- Dataset excerpts:
====================

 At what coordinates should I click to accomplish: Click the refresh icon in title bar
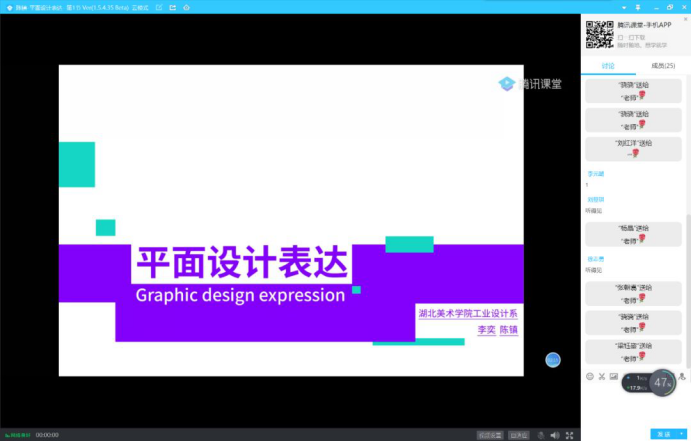tap(188, 6)
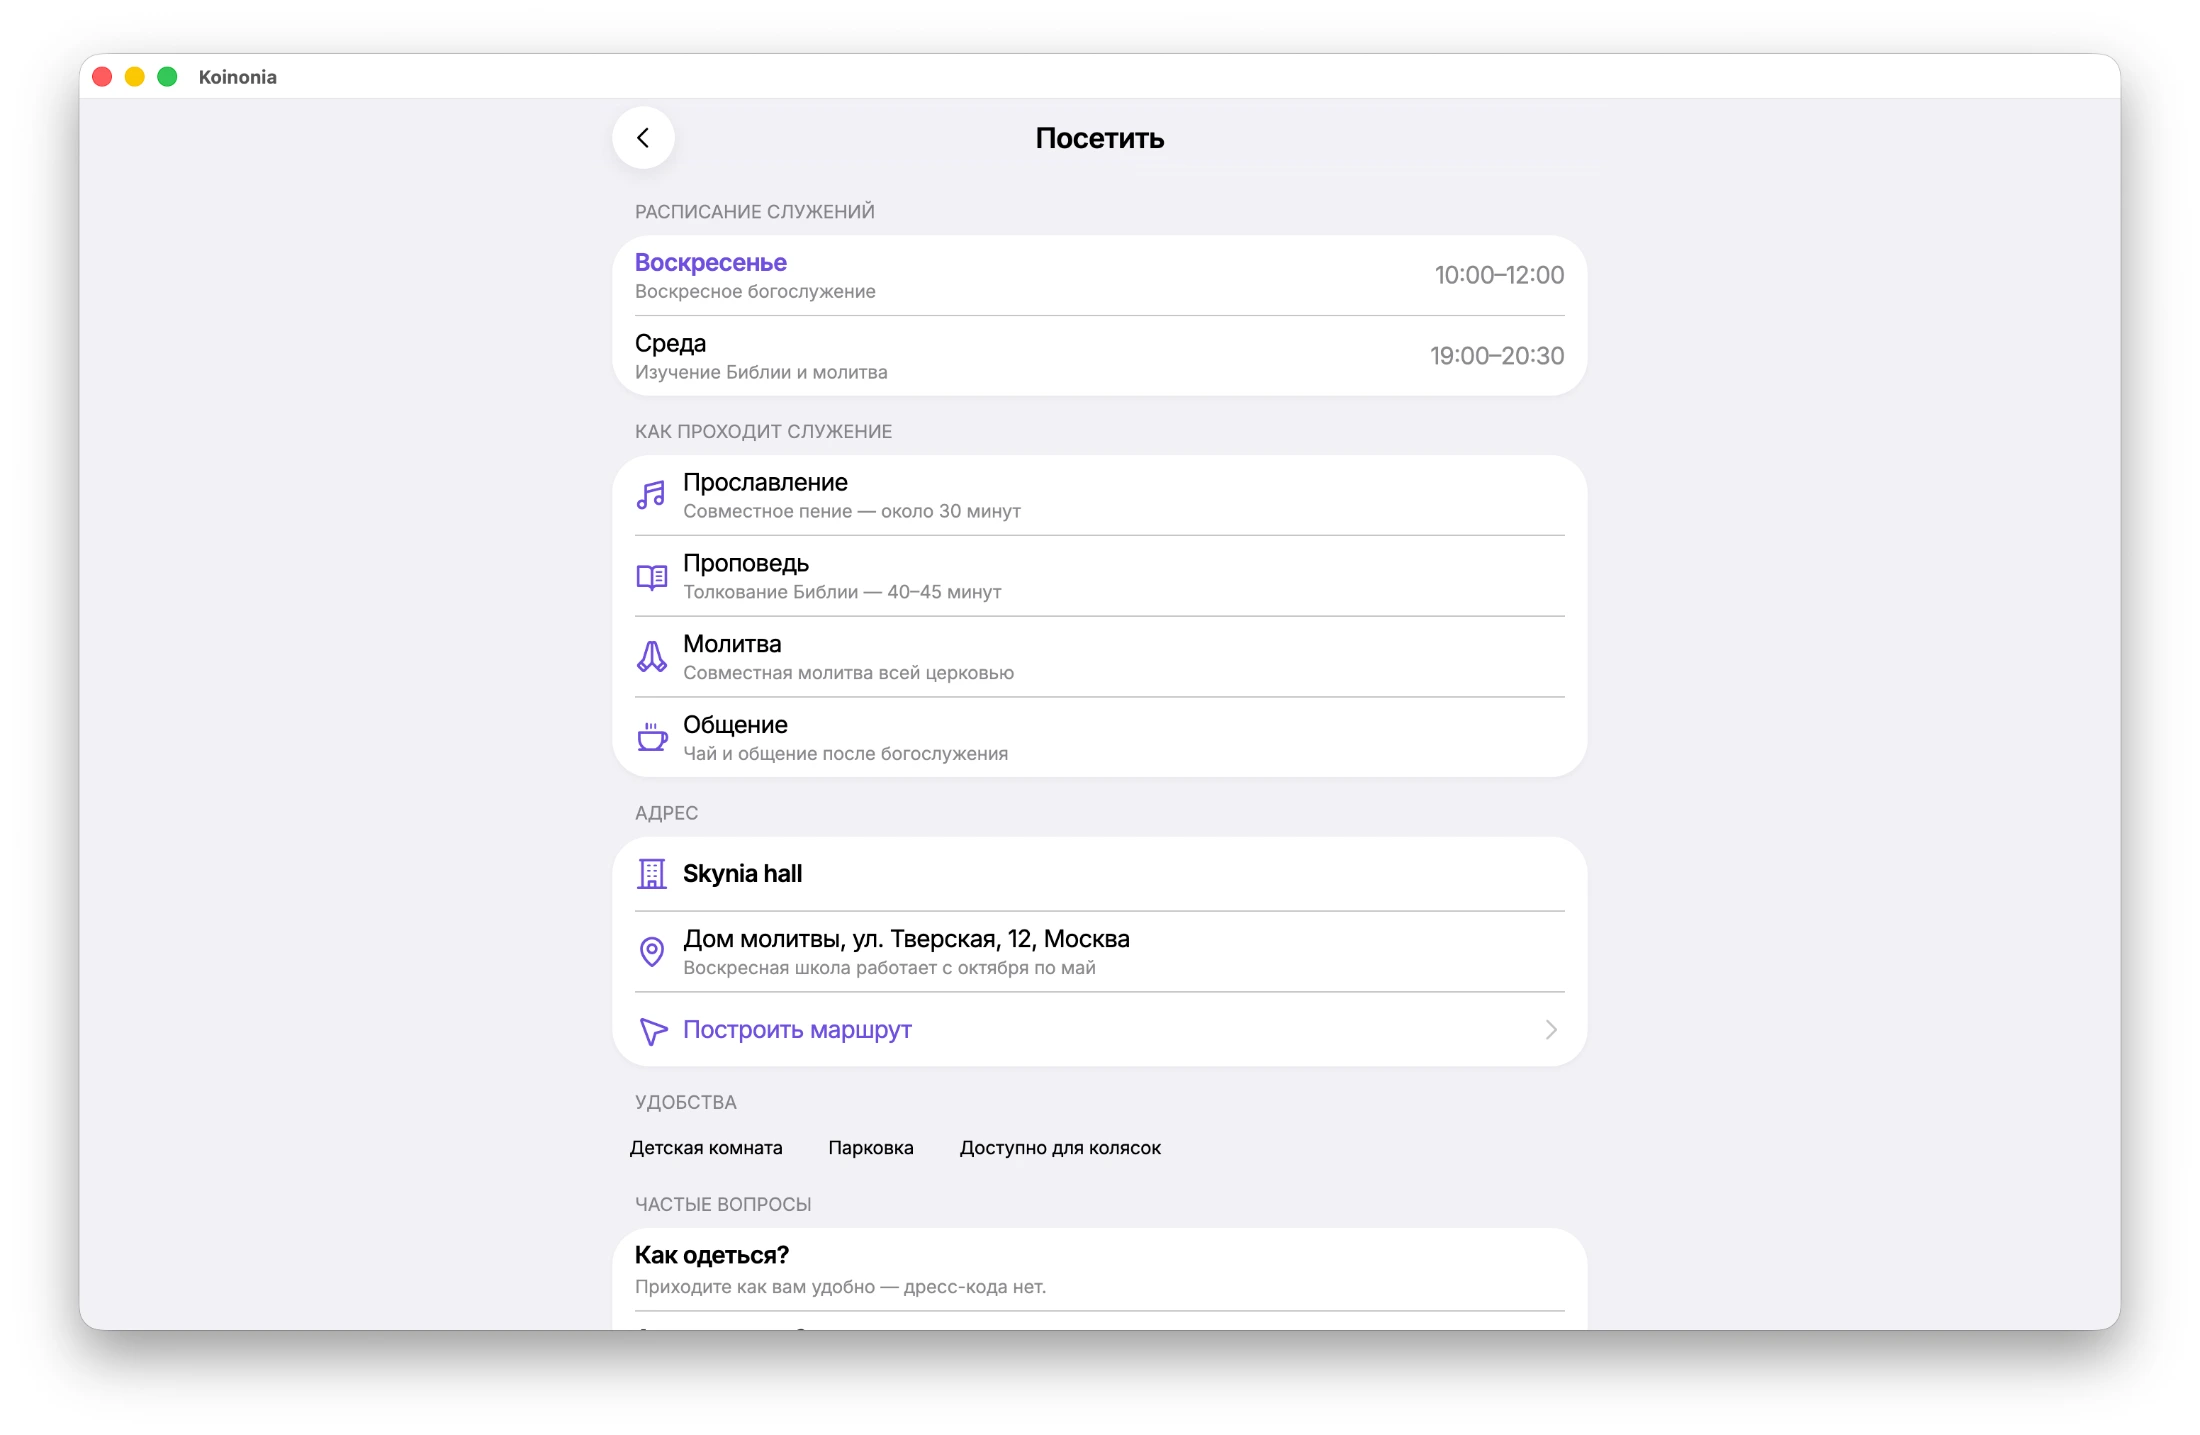Click the music note icon beside Прославление
This screenshot has width=2200, height=1435.
[x=652, y=495]
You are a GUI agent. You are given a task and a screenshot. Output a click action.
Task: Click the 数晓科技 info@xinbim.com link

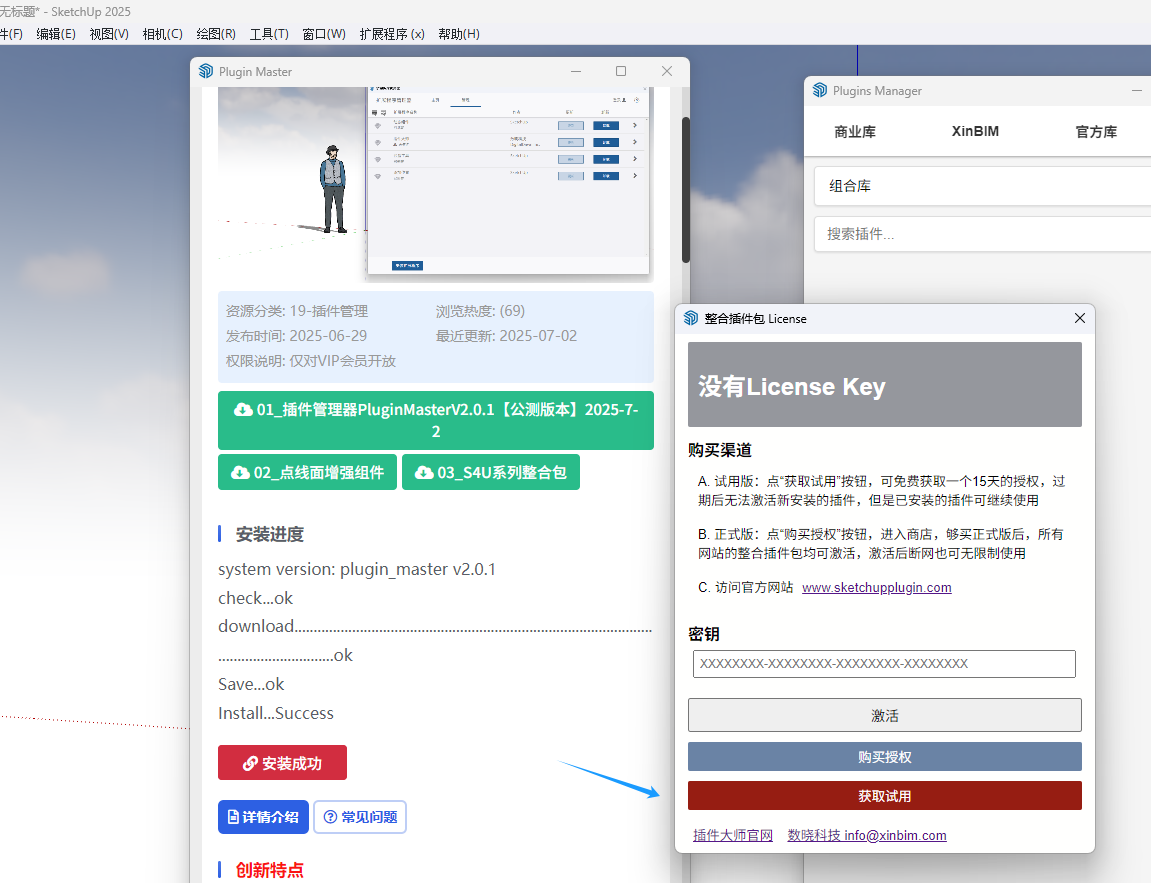point(866,836)
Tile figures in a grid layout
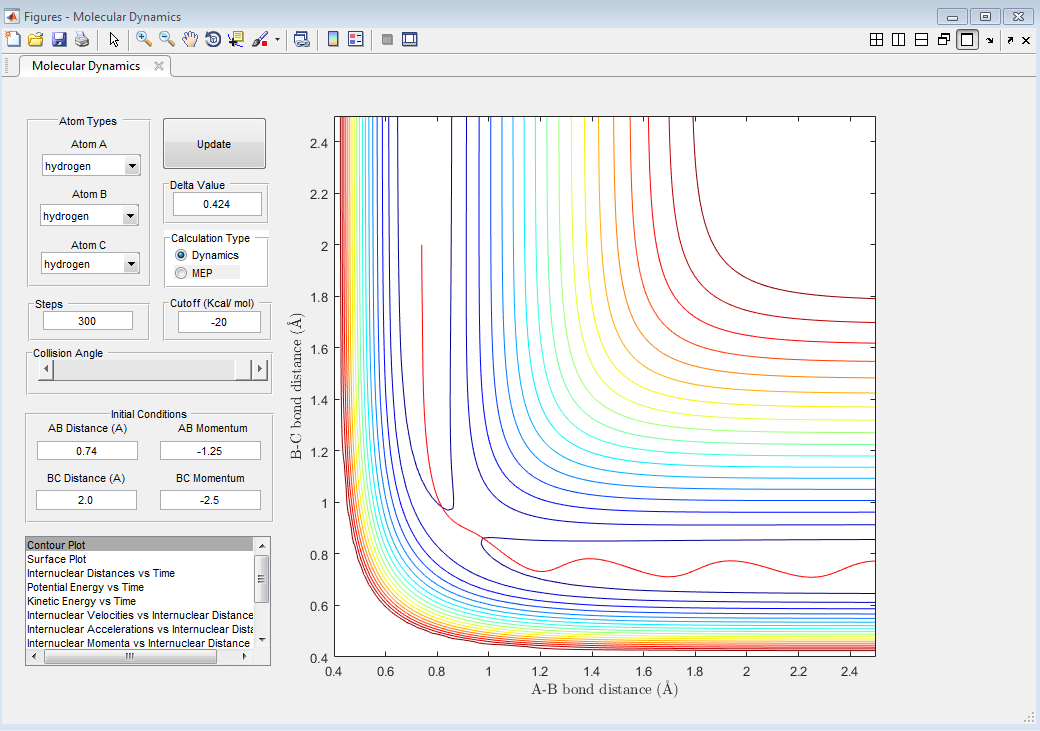This screenshot has width=1040, height=731. (x=876, y=40)
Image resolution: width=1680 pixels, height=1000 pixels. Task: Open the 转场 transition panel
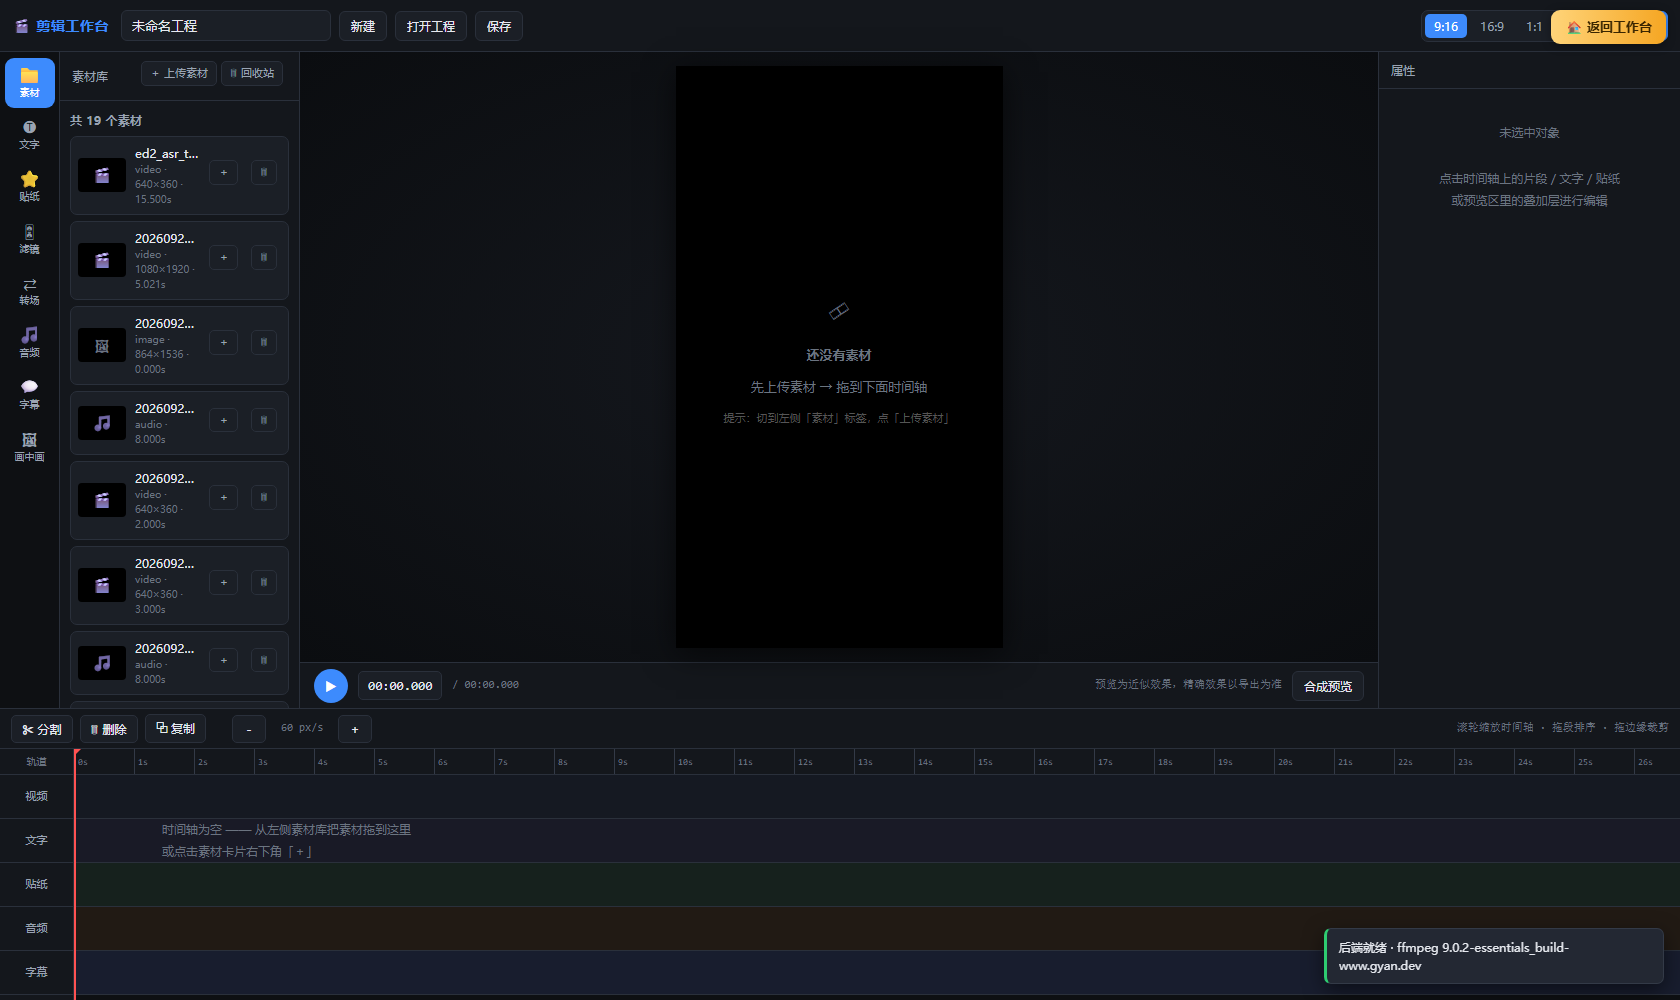[x=30, y=291]
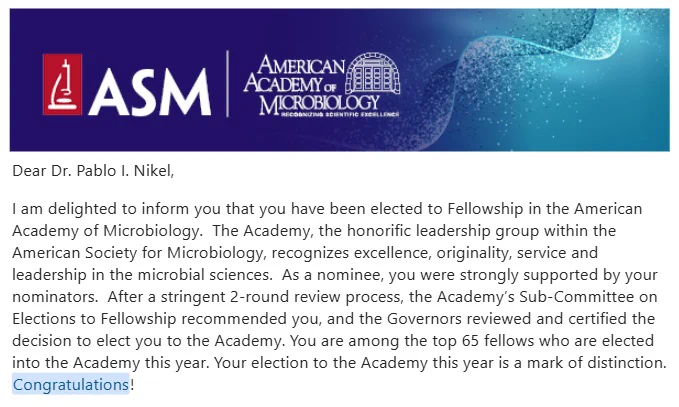Click the 'Recognizing Scientific Excellence' tagline

(340, 115)
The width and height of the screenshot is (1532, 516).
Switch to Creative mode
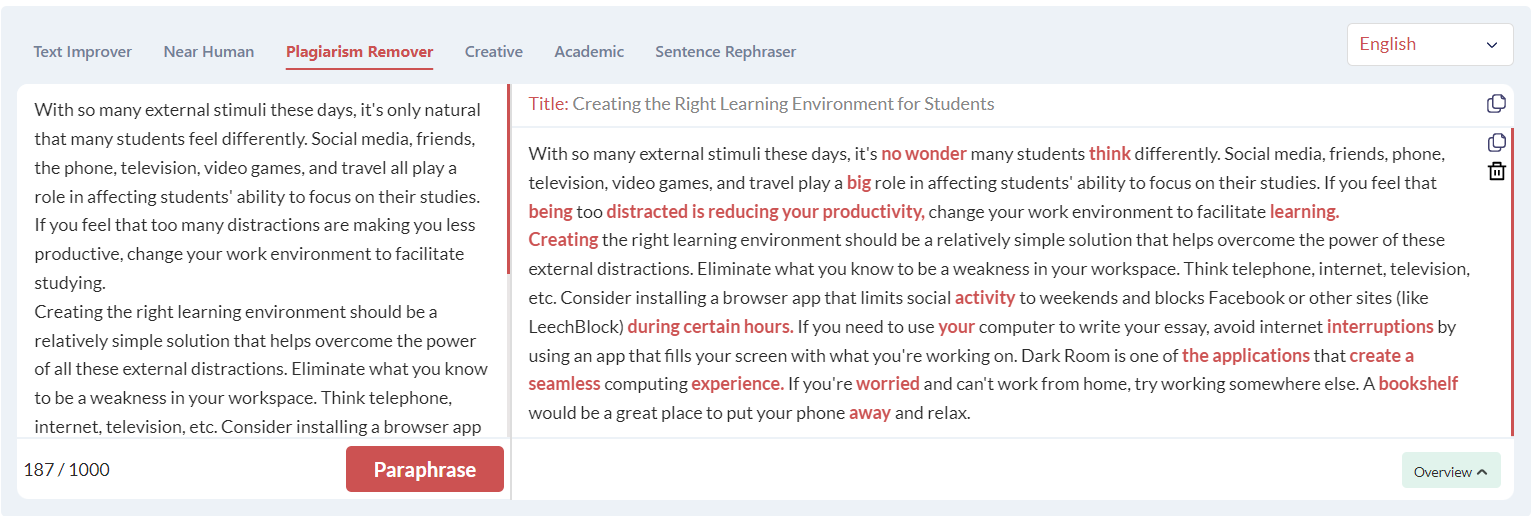click(494, 51)
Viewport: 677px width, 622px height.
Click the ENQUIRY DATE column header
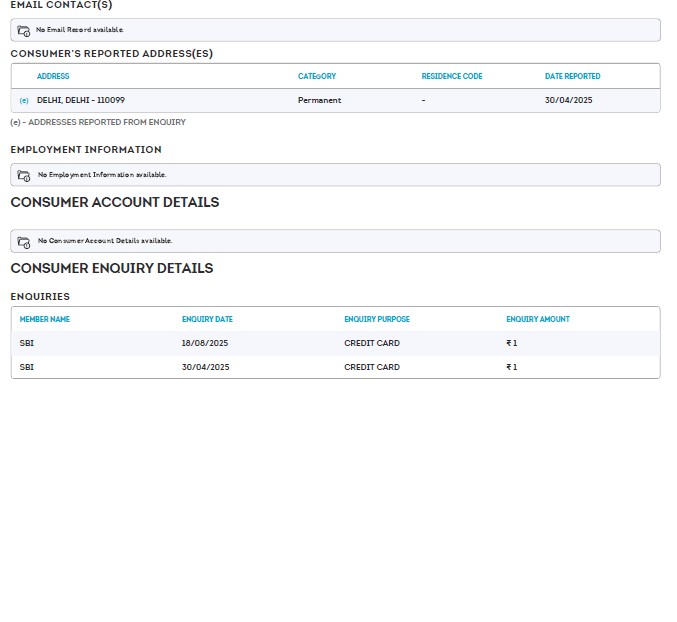[207, 319]
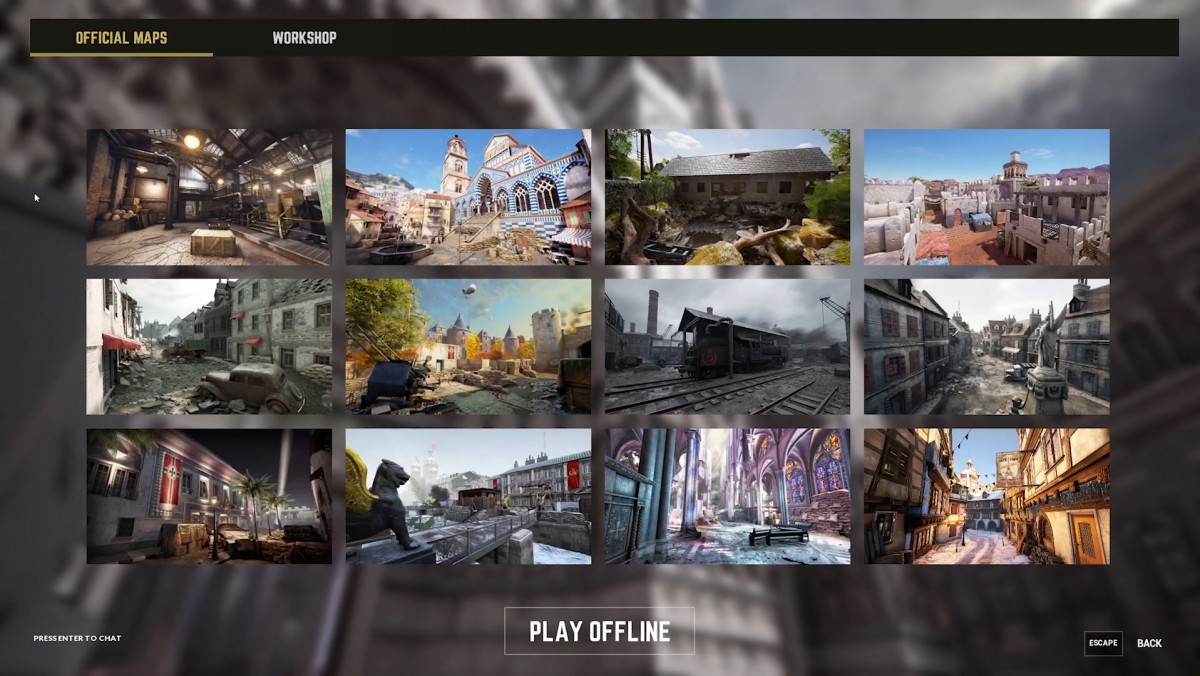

====================

- Task item:
The copy should hold exactly the lines from the line containing "Task: Click the 数晓科技 info@xinbim.com link" through the last line of the records, both included, and no pictures or other lines.

- Exercise answer:
Task: Click the 数晓科技 info@xinbim.com link

point(866,836)
Tile figures in a grid layout
This screenshot has width=1040, height=731. (x=876, y=40)
Image resolution: width=1680 pixels, height=1000 pixels. Task: Open the 转场 transition panel
[x=30, y=291]
Click the 'Recognizing Scientific Excellence' tagline

(340, 115)
The width and height of the screenshot is (1532, 516).
Switch to Creative mode
click(494, 51)
Viewport: 677px width, 622px height.
Click the ENQUIRY DATE column header
[207, 319]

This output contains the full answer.